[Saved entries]
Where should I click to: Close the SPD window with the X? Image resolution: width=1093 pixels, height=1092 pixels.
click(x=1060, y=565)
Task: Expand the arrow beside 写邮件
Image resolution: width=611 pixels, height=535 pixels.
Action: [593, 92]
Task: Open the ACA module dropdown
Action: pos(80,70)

---

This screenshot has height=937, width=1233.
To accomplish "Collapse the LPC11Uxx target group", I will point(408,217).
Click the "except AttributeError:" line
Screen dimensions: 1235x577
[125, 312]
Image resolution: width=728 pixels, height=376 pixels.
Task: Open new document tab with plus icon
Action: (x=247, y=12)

» Work to complete: The required answer is the run of lines above, starting at the line with "Where should I" and ending at the line with "Task: Expand the arrow beside 写邮件", reproduced exactly with both ends.

» Problem solution:
Where should I click to: Close the SPD window with the X? Image resolution: width=1093 pixels, height=1092 pixels.
click(x=1060, y=565)
Task: Expand the arrow beside 写邮件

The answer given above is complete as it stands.